Tempo e Narrativa

08/11/2010 23:08

Sirleide Pereira*

 

Ao ler o pensamento de Paul Ricoeur sobre o tempo e narrativa, na obra A memória, a história, o esquecimento, publicada no Brasil pela Editora Unicamp, em 2007, fui acometida por um desejo brutal de romper com o método dos estudos obrigatórios para a academia e sair jogando palavras, sensações e emoções sobre qualquer suporte. Não deixa de ser uma tentativa de me rebelar contra o próprio tempo estabelecido para refletir academicamente sobre o que pesquisamos. Mas quem é acadêmico, seja pesquisador, professor ou aprendiz de investigação científica sabe que isso, às vezes, é necessário, mesmo que não seja produtivo ou valorado academicamente. Mas, como toda rebeldia tem seu preço e sua razão, eu me rendi às emoções.

O tempo não existe. Mas o homem, de um certo tempo para cá, depois que desenvergou a espinha e andou sobr e duas pernas, cismou em medi-lo, quantificá-lo. Ciente de que o tempo não volta, não se recupera, não se reconstrói, mesmo assim o homem teve a audácia de aprisioná-lo. Quer saber onde? Nos calendários, nos anuários, nas agendas. Até nas celas das prisões. Com a audácia que lhe é peculiar, o homem chegou ao ponto de prevê o tempo e, como quem diz de peito estufado: essa fera eu domei.

Pura ilusão, depois de lermos um pouco sobre esse indomável inexistente tempo. É a narrativa que coroa esse falso superpoder humano. E muito fácil. A narrativa possibilita ao homem expressar/externar o pensamento, construir cultura e até cultuar ilusões. O tempo continua sendo e será como ele sempre foi: uma corrente contínua, como só ele sabe ser, independente, sem dar satisfações a ninguém. 

É a autonomia do tempo diante de nós, meus caros. Destarte, tudo isso que estou dizendo agora é pura narrativa, uma das maiores invenções do homem, sua maior tecnologia, cuja ferramenta, a linguagem, nos faz parecer imortais. Tudo o que fazemos ou deixamos de fazer depois que aprendemos a registrar nossa própria passagem na terra – inscrições, escritas, imagens ‒ são vestígios de memória, indícios históricos. Ao criar, fazer, produzir, deixamos registrado tudo que fizemos para a posteridade. Que poder é maior do que este? Tudo que é inscrito, escrito, de registrado, corre o risco de parecer eterno, de transcender ao tempo, visto que os processos de conservação dos registros também são formas de enfrentarmos o desafio de superar o tempo.

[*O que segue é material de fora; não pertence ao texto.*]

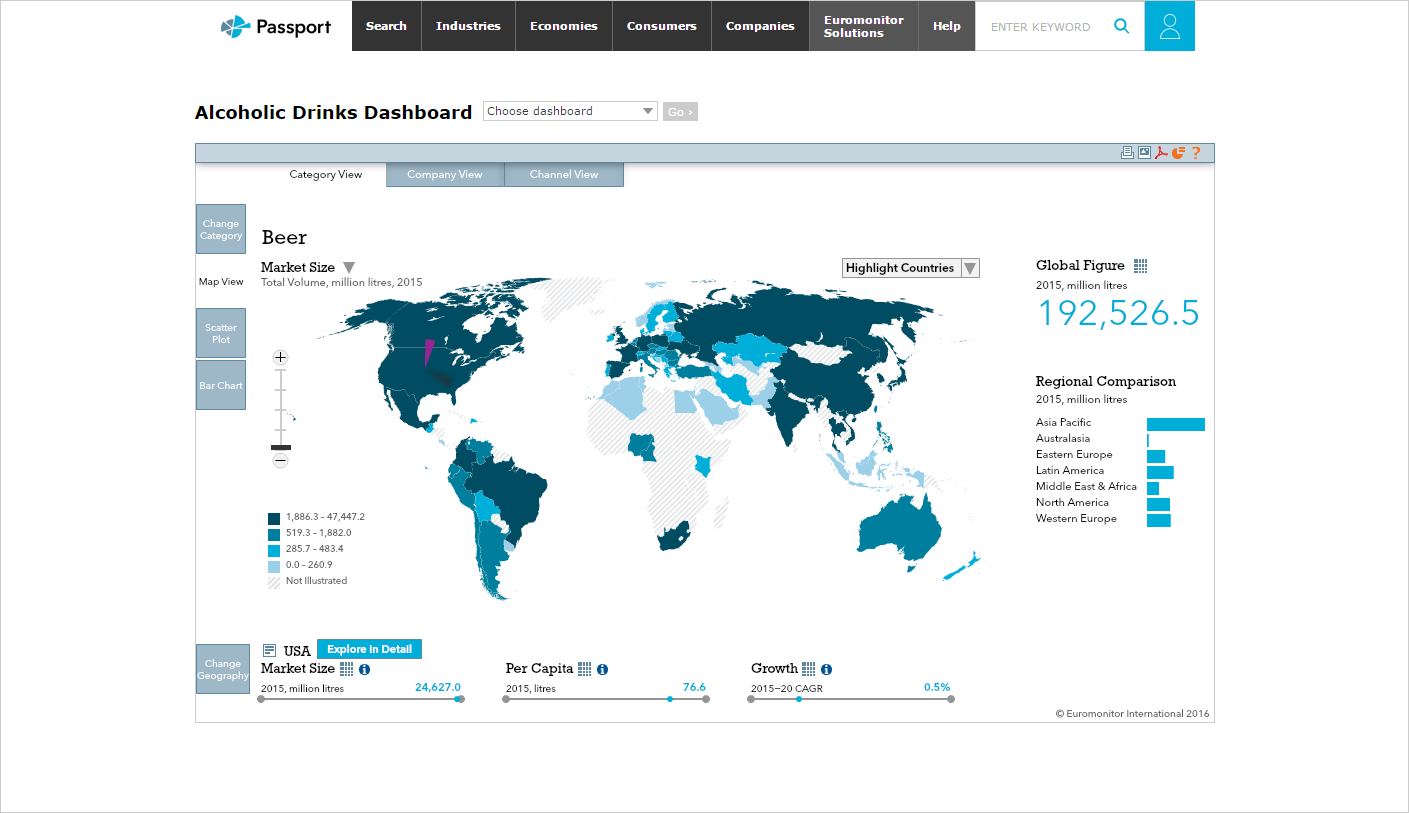Open the Market Size metric dropdown arrow
The height and width of the screenshot is (813, 1409).
point(349,267)
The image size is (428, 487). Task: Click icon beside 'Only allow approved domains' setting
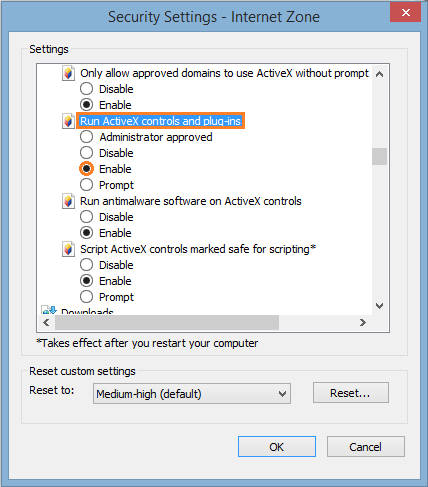point(68,73)
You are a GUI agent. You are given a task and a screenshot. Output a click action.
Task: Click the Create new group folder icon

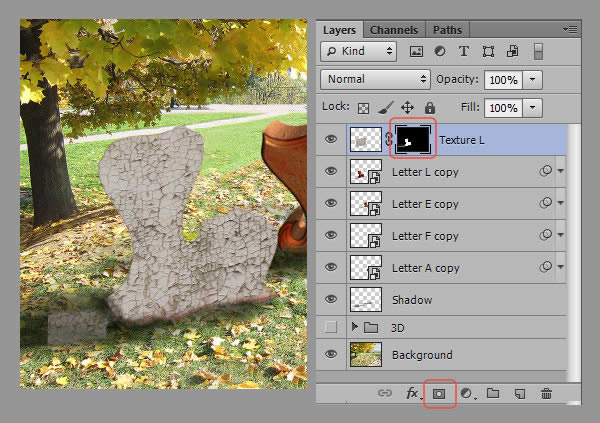[493, 394]
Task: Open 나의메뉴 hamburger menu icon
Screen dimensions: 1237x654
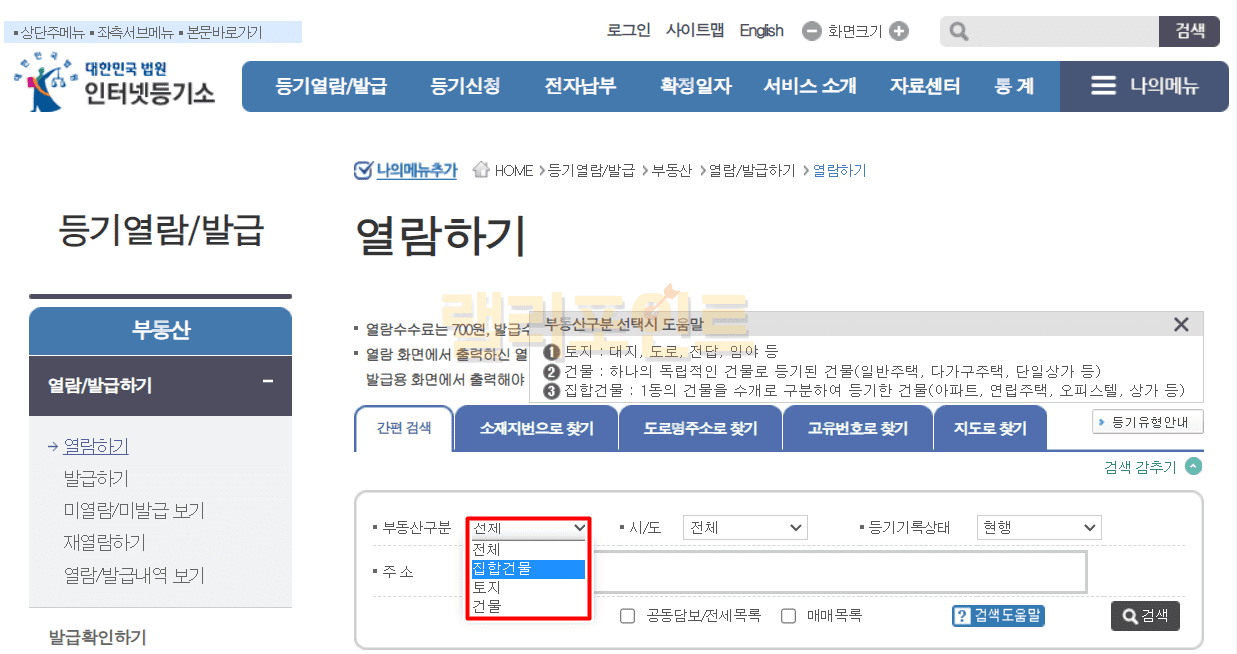Action: tap(1103, 86)
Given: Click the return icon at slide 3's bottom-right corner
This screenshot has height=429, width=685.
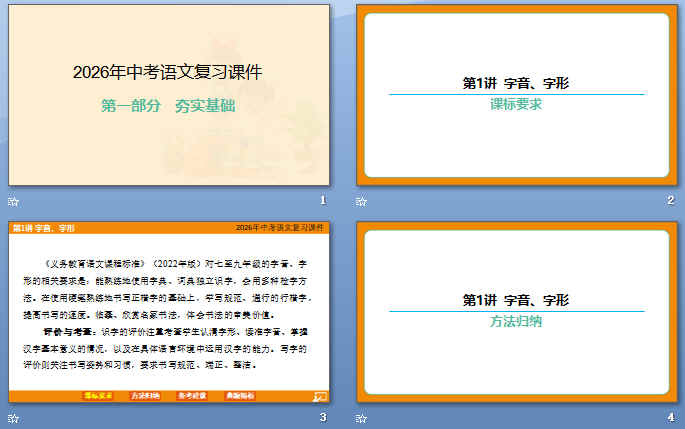Looking at the screenshot, I should [x=320, y=396].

Paul Ricceur diz nessa sua principal obra que a experiência temporal e a narrativa se enfrentam diretamente, de forma a gerar um impasse sobre a memória e sobre o esquecimento porque a memória e o esquecimento são níveis intermediários entre o tempo e a narrativa. Eu acrescentaria que dilaceradamente, como num duelo, porque a narrativa não tirou a humanidade das trevas como muitos iluministas quiseram fazer o mundo ocidental crer, visto que a oralidade alimentava a memória pessoal. Mas a narrativa nos deu o superpoder da eternidade histórica, por meio da memória social.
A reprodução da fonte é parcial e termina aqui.